From The Militant, Vol. III No. 26, 12 July 1930, p. 5.
Transcribed & marked up by Einde O’Callaghan for the Encyclopaedia of Trotskyism On-Line (ETOL).


The struggle of the Centrists against the Left Opposition Communists develops its own objective logic. Where there is default of principled policy, there precarious maneuvers arise, where revolutionary integrity is throttled, bureaucratic slander flourishes. Where the capacity to think is bankrupt, crude violence is the substitute. The Stalinists in Russian do not hold back from the abuse of revolutionary justice against the Oppositions proletarians and likewise they do not hesitate in Western Europe to make a united front with the police against Opposition worker-Communists. The facts are strong enough in themselves to make every commentary superfluous. We draw the attention of the workers to the following facts.
 

The Soviet Diplomats and the Police

A delegation of Communist workers made a demand upon the representatives of the Soviet Union in Prague, Arosew, for an explanation of the shooting of Blumkin. He thereupon alleged that he would make a direct inquiry of Moscow. After several futile interventions this successful Communist declared in the course of a debate on being driven into a tight corner by a worker, that the shooting of a Communist did not come within his diplomatic “jurisdiction”. The comrades, on leaving the building, were surrounded by secret service men, detained and subjected to a severe cross-examination: the above-mentioned worker was then arrested. The bold Arosew had displayed his finished diplomatic “art” having arrived at a secret understanding with the bourgeois police for the handing over his Party comrade to them.

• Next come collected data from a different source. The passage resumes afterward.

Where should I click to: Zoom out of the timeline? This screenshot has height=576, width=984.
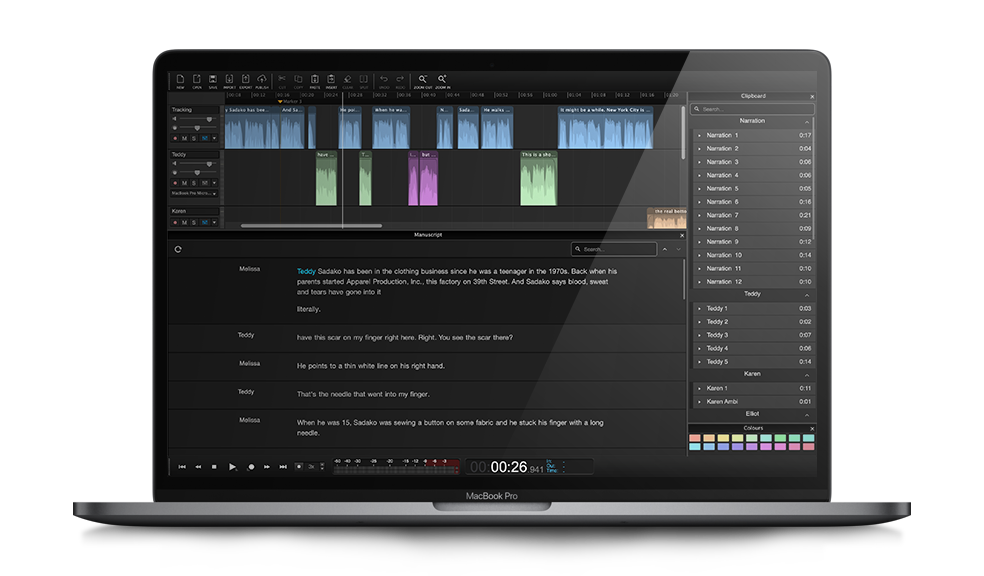tap(423, 80)
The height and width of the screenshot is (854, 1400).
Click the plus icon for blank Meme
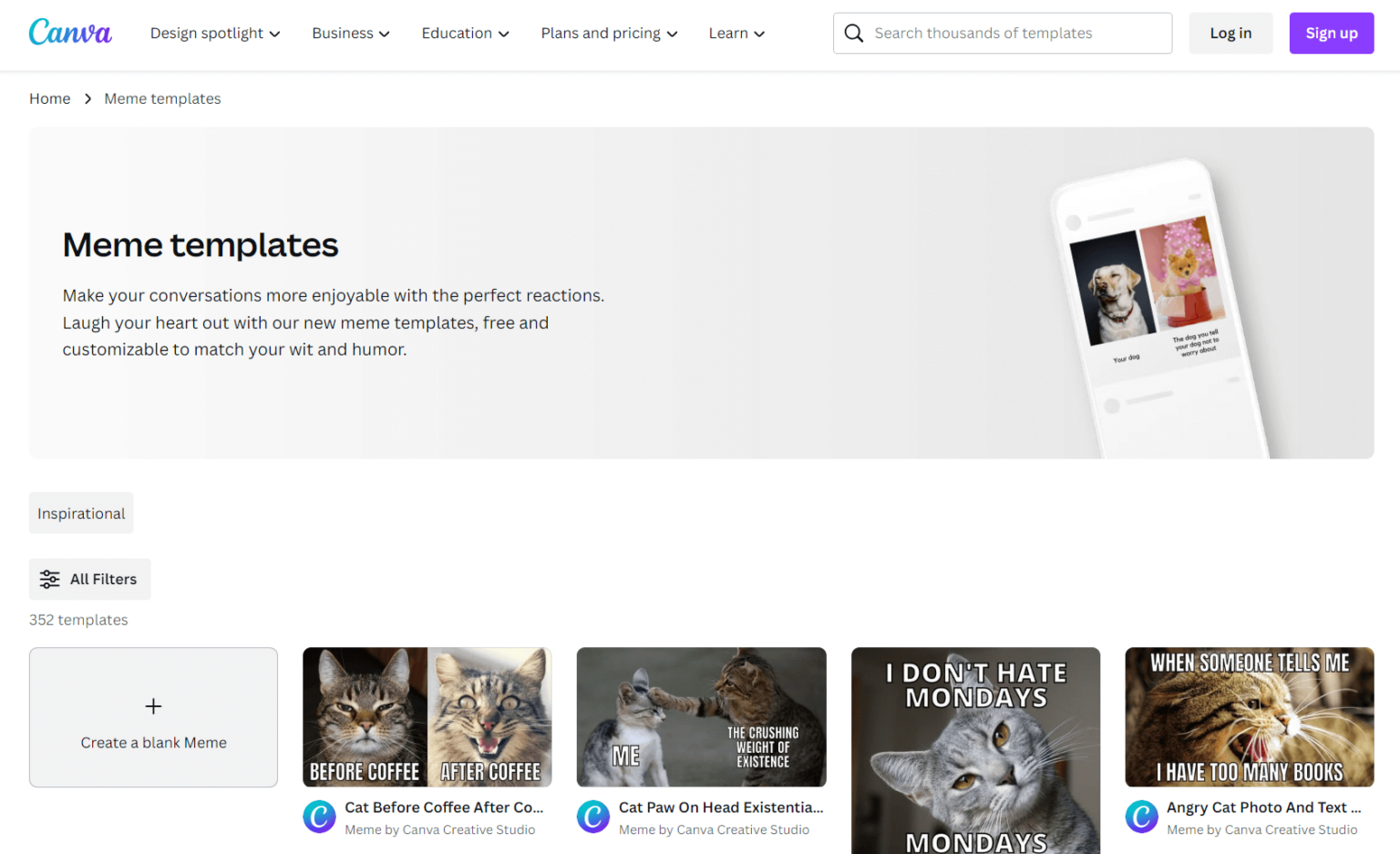point(153,706)
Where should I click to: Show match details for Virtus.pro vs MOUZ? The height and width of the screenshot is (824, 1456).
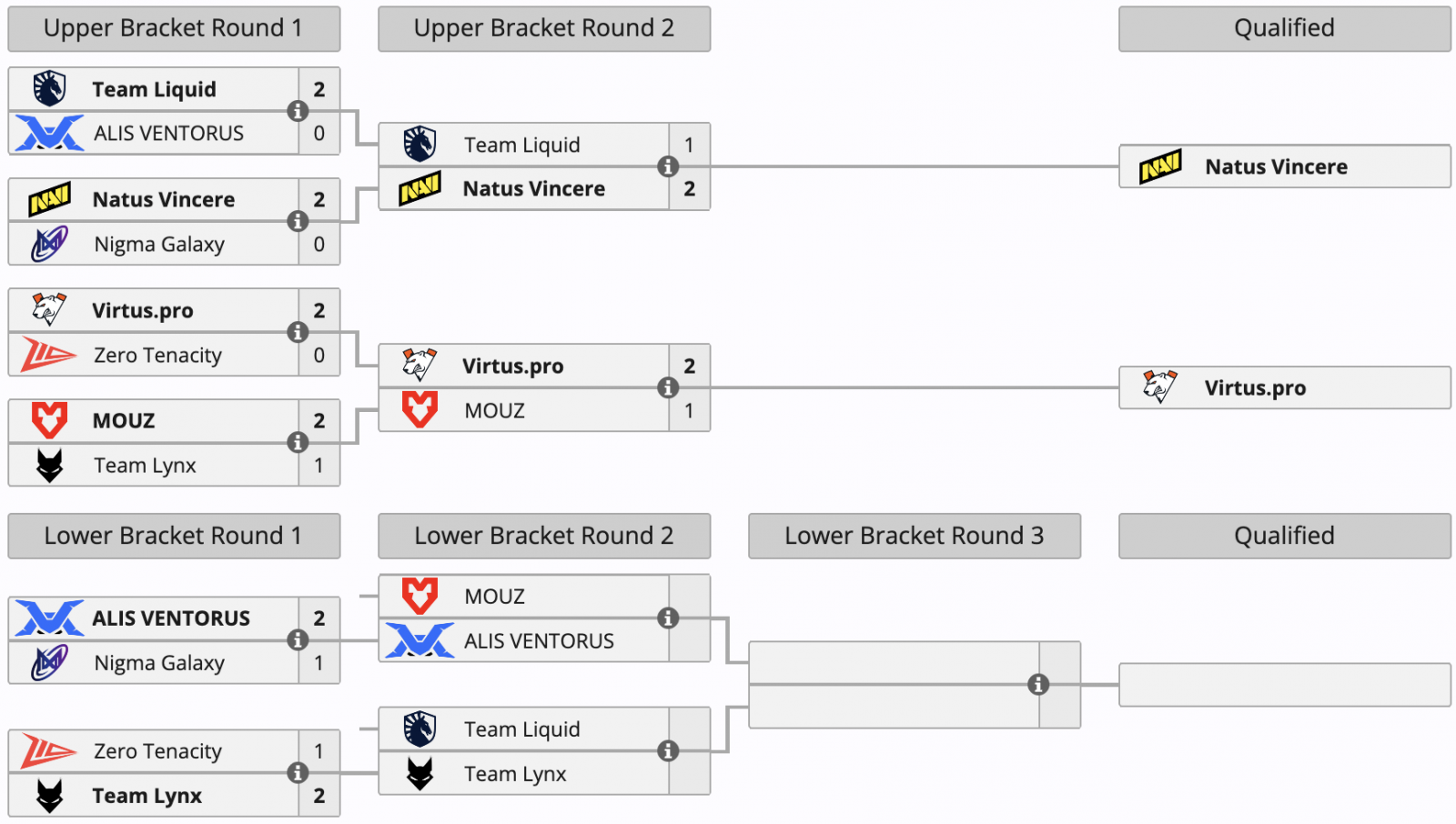(x=668, y=387)
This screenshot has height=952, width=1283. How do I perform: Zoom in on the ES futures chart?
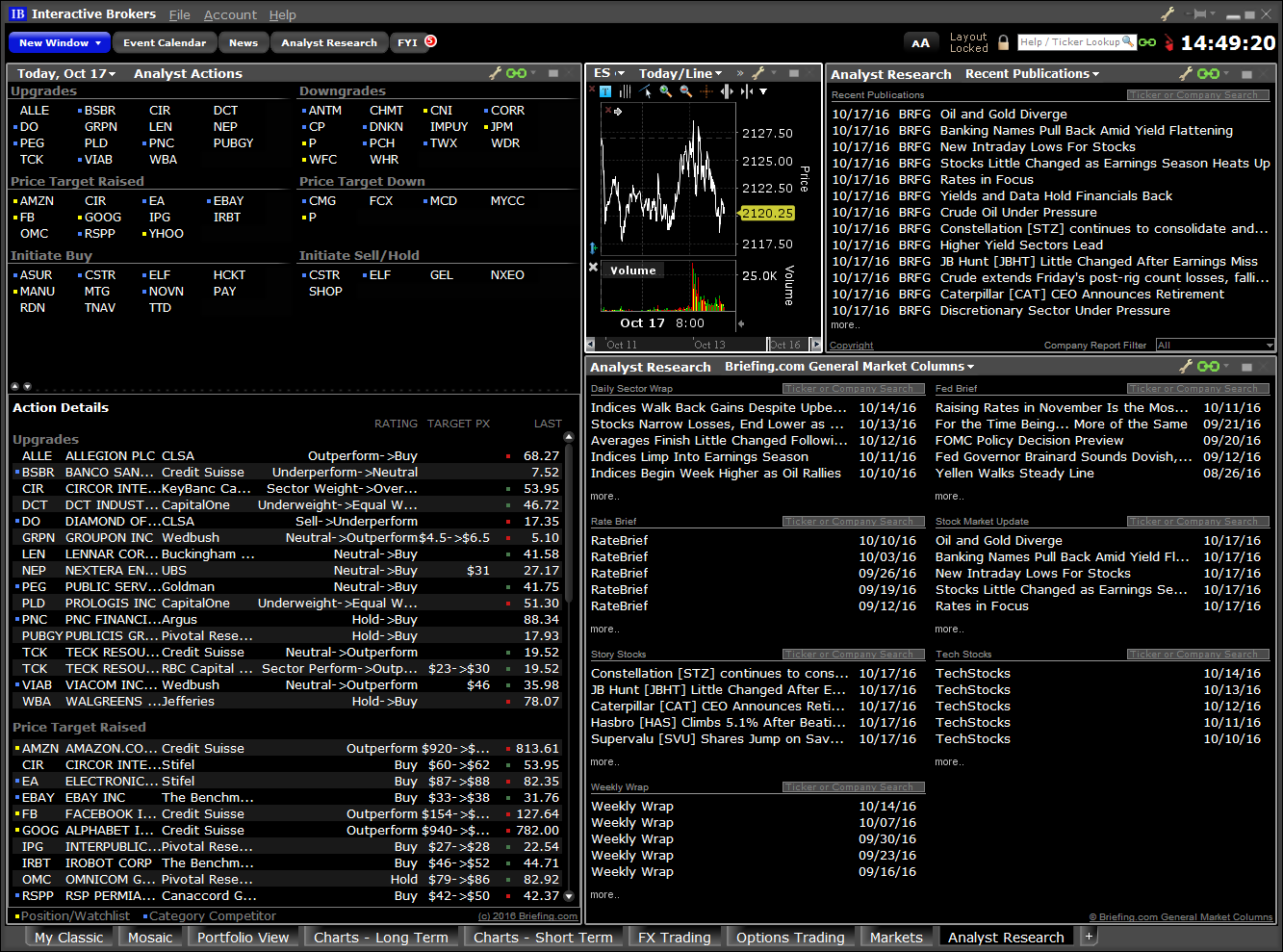pyautogui.click(x=665, y=91)
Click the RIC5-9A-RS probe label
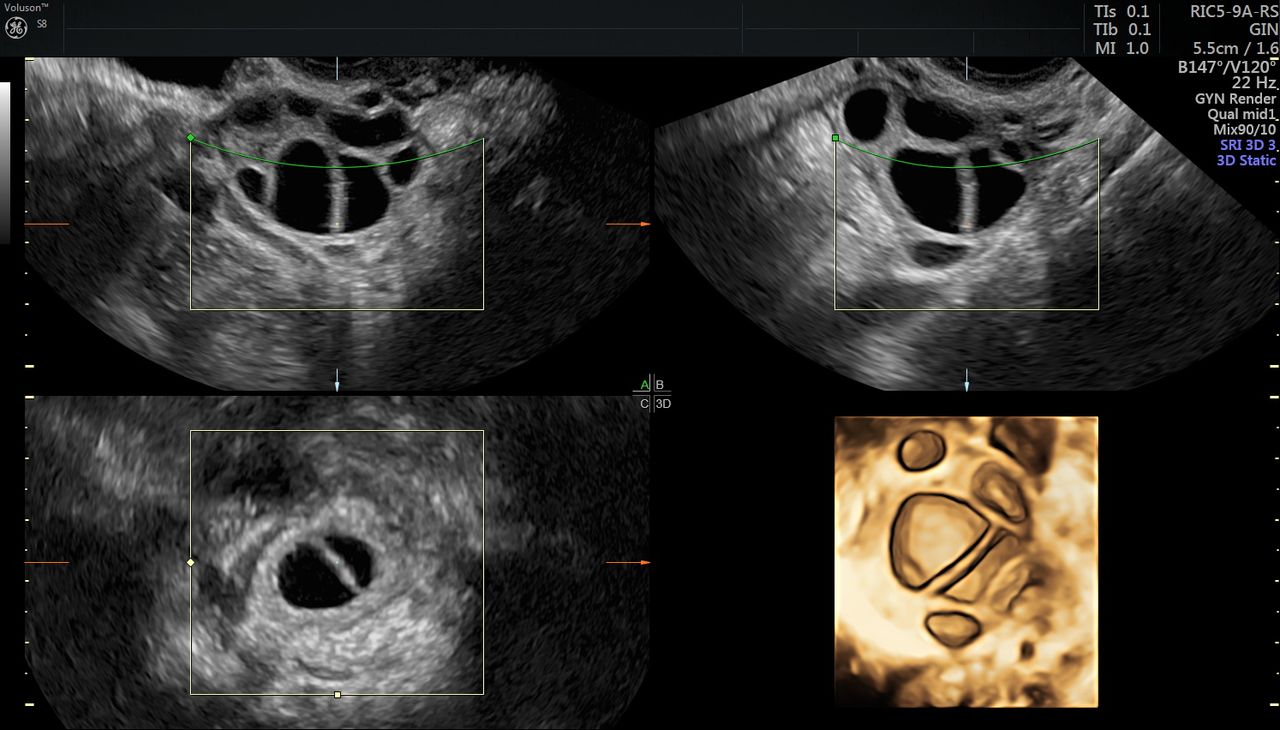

A “Communist” as State Attorney Some time ago, two worker-Communists, members of the Opposition who had a long revolutionary past behind them, were hailed before the bourgeois court on the charge of having distributed illegal leaflets of the Opposition. As they belonged to the Red Aid, a comrade demanded that they supply a lawyer for their defense. The latter, a certain Dr. Bartoschek, refused to assume the duties of defense counsel as soon as he learned that it was a “counter-revolutionary Trotskyist” who was up on charges. Apart from the formal aspect of this affair, that is, that he was an official of the Red Aid who was supposed to defend every worker against the persecutions of class Justice, the following is noteworthy: These were two Communists who had been hailed up for their revolutionary consciousness and activity, for their struggle against imperialism, and for the revolutionary defense of the Soviet Union (the leaflet they distributed left no doubt on that score). But still they were at the same time Oppositionists and therefore this would-be Communist Attorney, who is a leading member of the League of the Rights of Man, the Anti-Imperialist League, the Anti-Fascist League, etc., simply refused to take up the defense and stood by passively while these workers were being condemned to jail. A sorry picture indeed!
 

How the Workers Think

The bureaucrats have also not hesitated to exploit the confidence of the workers and their belief in the authority of the Comintern and the Russian workers’ state. Under these colors they have often enough tried to rouse a pogrom sentiment against the Opposition. But the deeper one penetrates into the Party ranks, the more evident it becomes that the rank and file of the workers have a strong aversion to beating up their fellow workers. In Zizkov, one of the working class quarters of Prague, our comrades arranged a discussion evening on the lessons of the Canton insurrection. A Party official who learned of this meeting, thought that the best method of carrying it on would be by smashing in Opposition workers’ heads. He demanded at one Party meeting that energetic measures be taken to break up our meeting. But the workers have their own opinion and were guided by their own instinct. Not a single man among them signified his assent to the proposal of the bureaucrats.